After enduring a week from hell that saw its share price plummet and CEO David Yu announce his departure, betting exchange Betfair has announced its full-year results for the year to April 30, 2011. During that time, group revenues increased 8.1% to £368.6m, while adjusted EBITDA was up 36.9% to £73.2m. Basic earnings per share were up 56.2% to 33.9p, and the company declared a maiden final dividend of 5.9p per share.
The company saw a 20% rise in number of bets matched (to 916m). Total active customers were up 15%. The UK accounted for 53% of Betfair’s core net gaming revenue (a 6% gain); European net gaming revenue was 42% (a 9% gain).
Sports revenues grew 10%, with football revenue up 24%, helped immeasurably by the 2010 FIFA World Cup. Football has now (marginally) usurped horseracing as the largest contributor to Betfair’s sports revenue (footie 42.3%; racing 42.1%). Racing’s decline was blamed on weak UK economic conditions and an overall shift to betting on other sports. Betfair’s exchange continues to account for the lion’s share of sports revenue (92%). “Risk-based products” were up slightly in FY11, but FY12 is “currently below expectations due to an adverse margin performance during May.”
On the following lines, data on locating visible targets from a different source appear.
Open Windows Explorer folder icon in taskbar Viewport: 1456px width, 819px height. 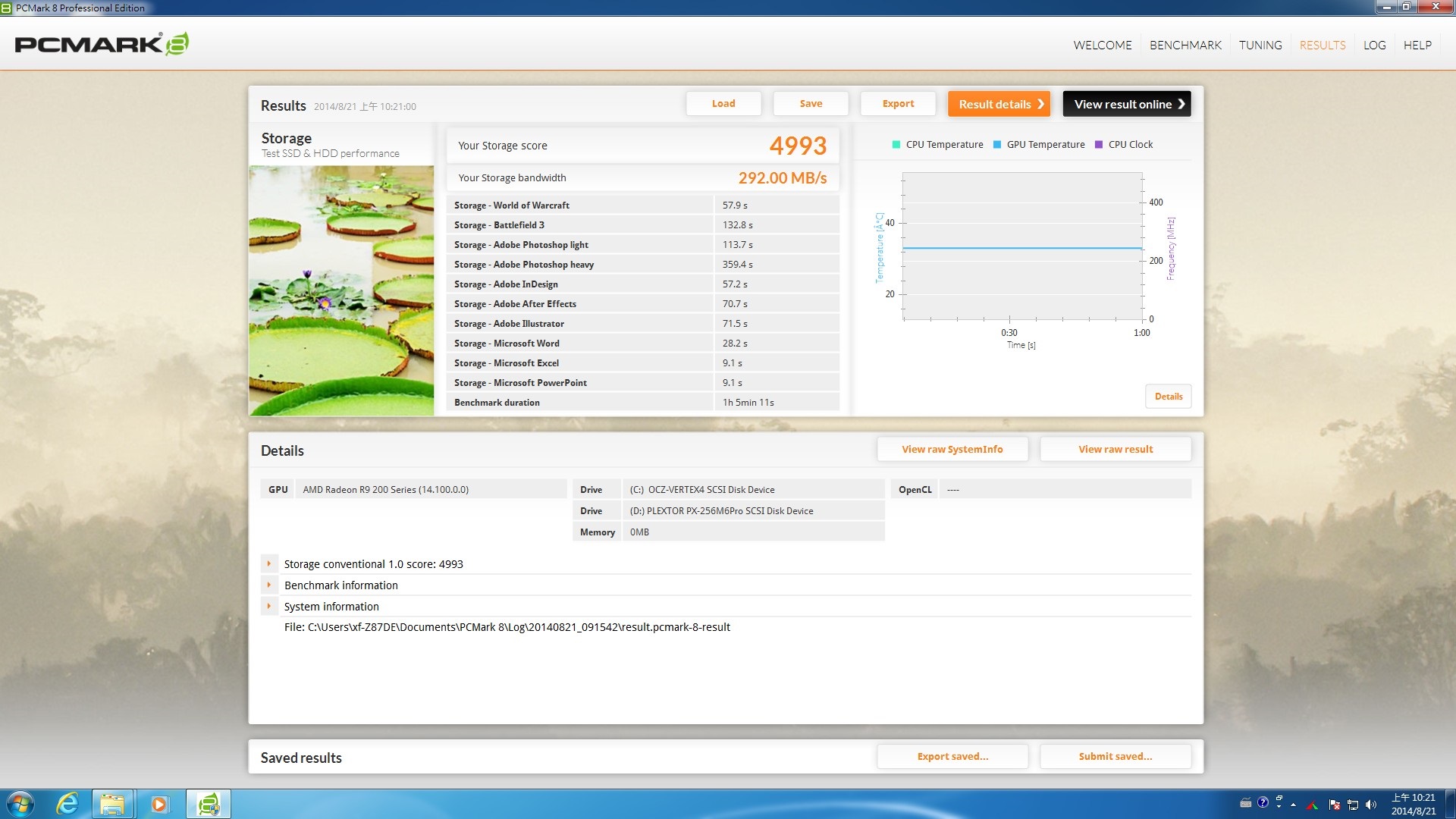tap(113, 804)
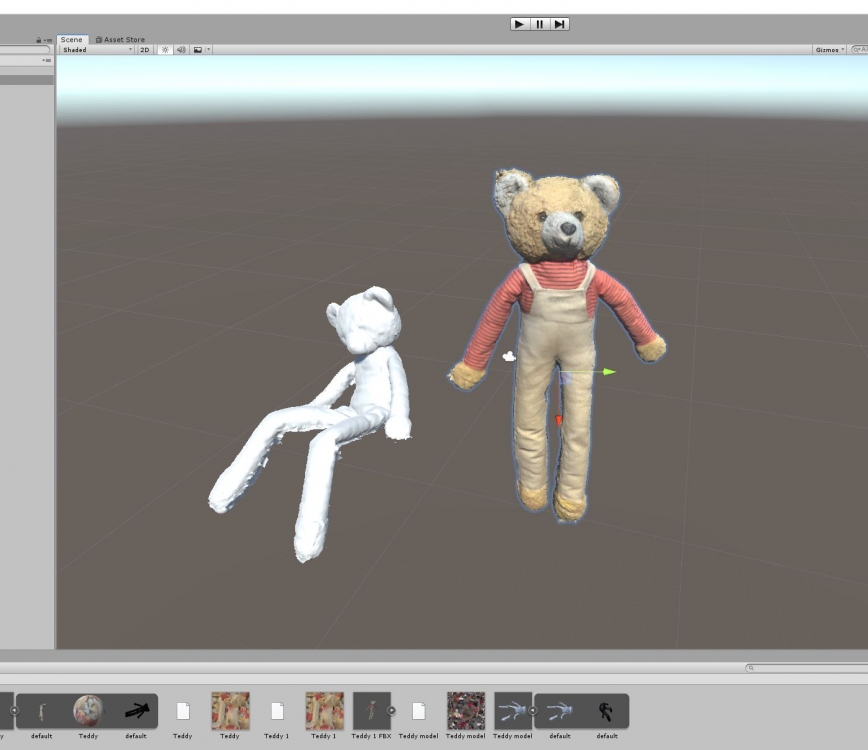Click the Step frame button
868x750 pixels.
[x=560, y=24]
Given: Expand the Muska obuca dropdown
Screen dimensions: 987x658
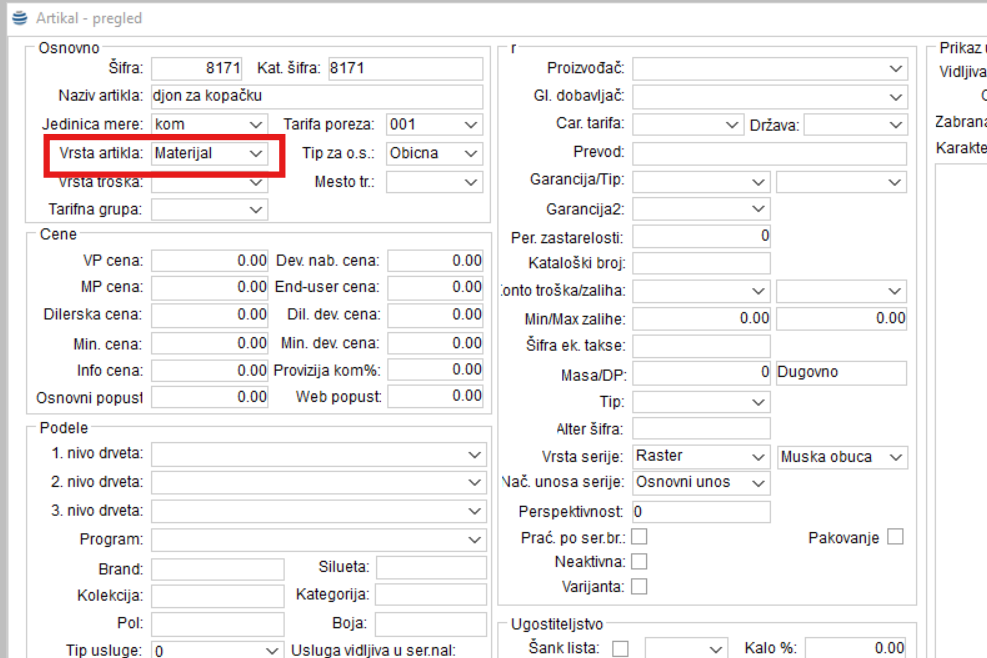Looking at the screenshot, I should 895,457.
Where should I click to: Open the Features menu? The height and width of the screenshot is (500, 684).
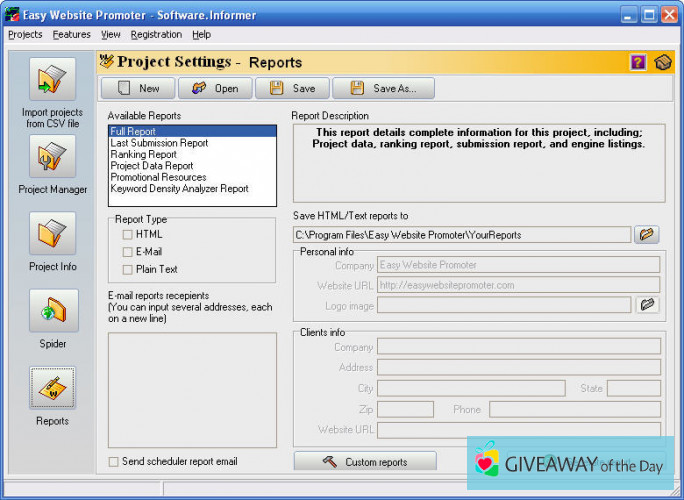tap(72, 34)
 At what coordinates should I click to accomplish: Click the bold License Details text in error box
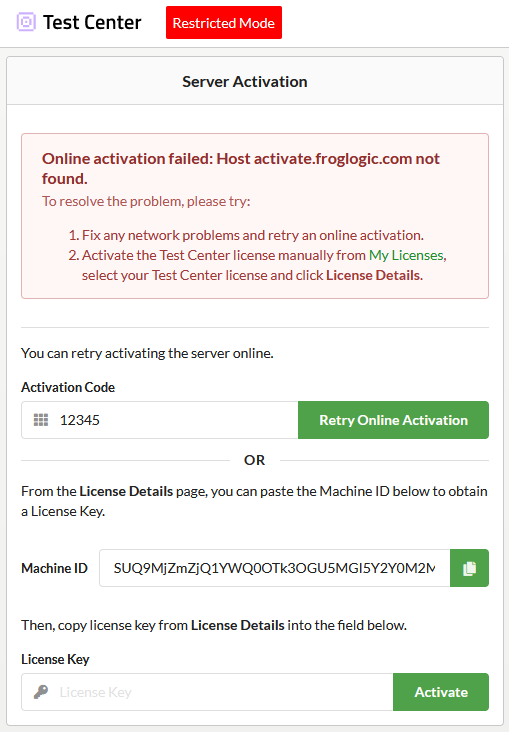click(373, 275)
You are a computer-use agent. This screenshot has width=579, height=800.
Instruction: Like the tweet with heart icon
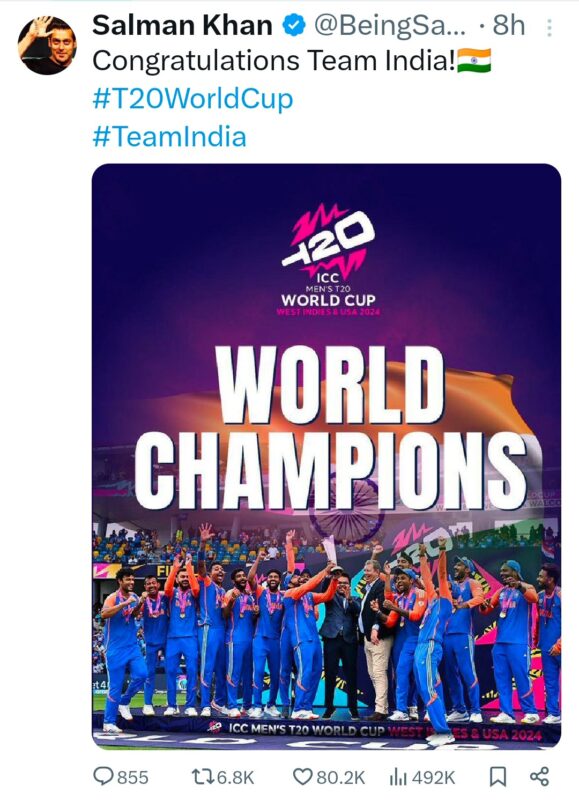(x=303, y=777)
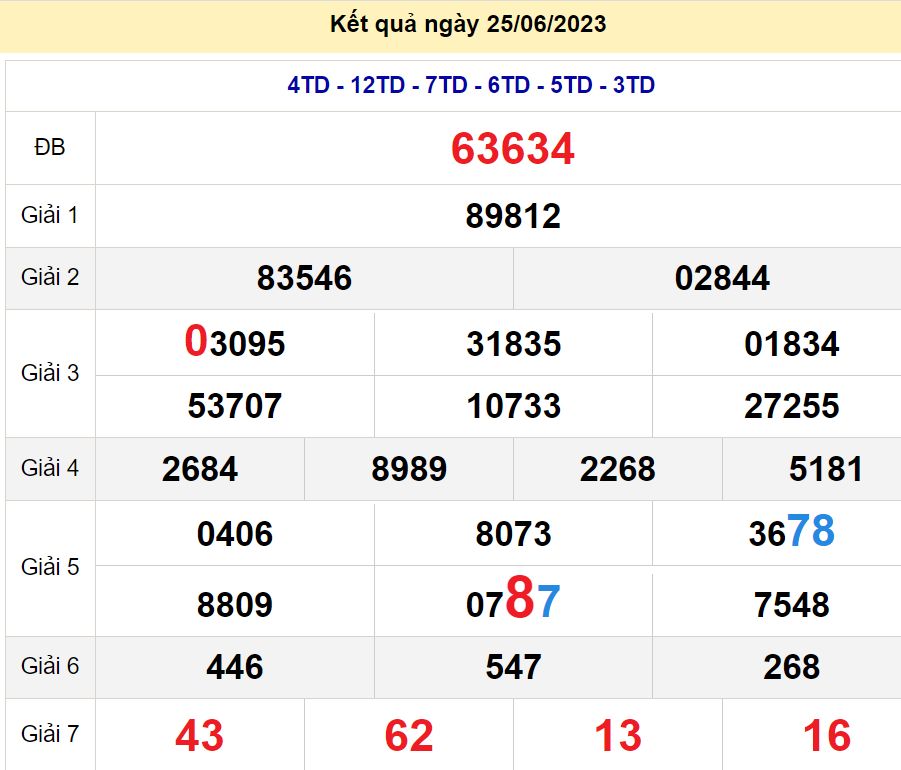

Betfair US, consisting of horseracing/broadcasting operation TVG, reported revenue growth of 7% (local currency). Betfair Australia, a 50/50 joint venture between Betfair and Crown Ltd., grew 11%. Betfair’s financial trading platform LMAX “has yet to achieve good traction with target customers and sign-ups are significantly below original expectations.”
The company currently holds a cash position of £155m (up from £150.9m) with no debt, but Betfair intends to spend a little of that dosh by seeking shareholder approval to buy back up to £50m of its own stock. (Having hit a record low this week, it is currently priced to move.)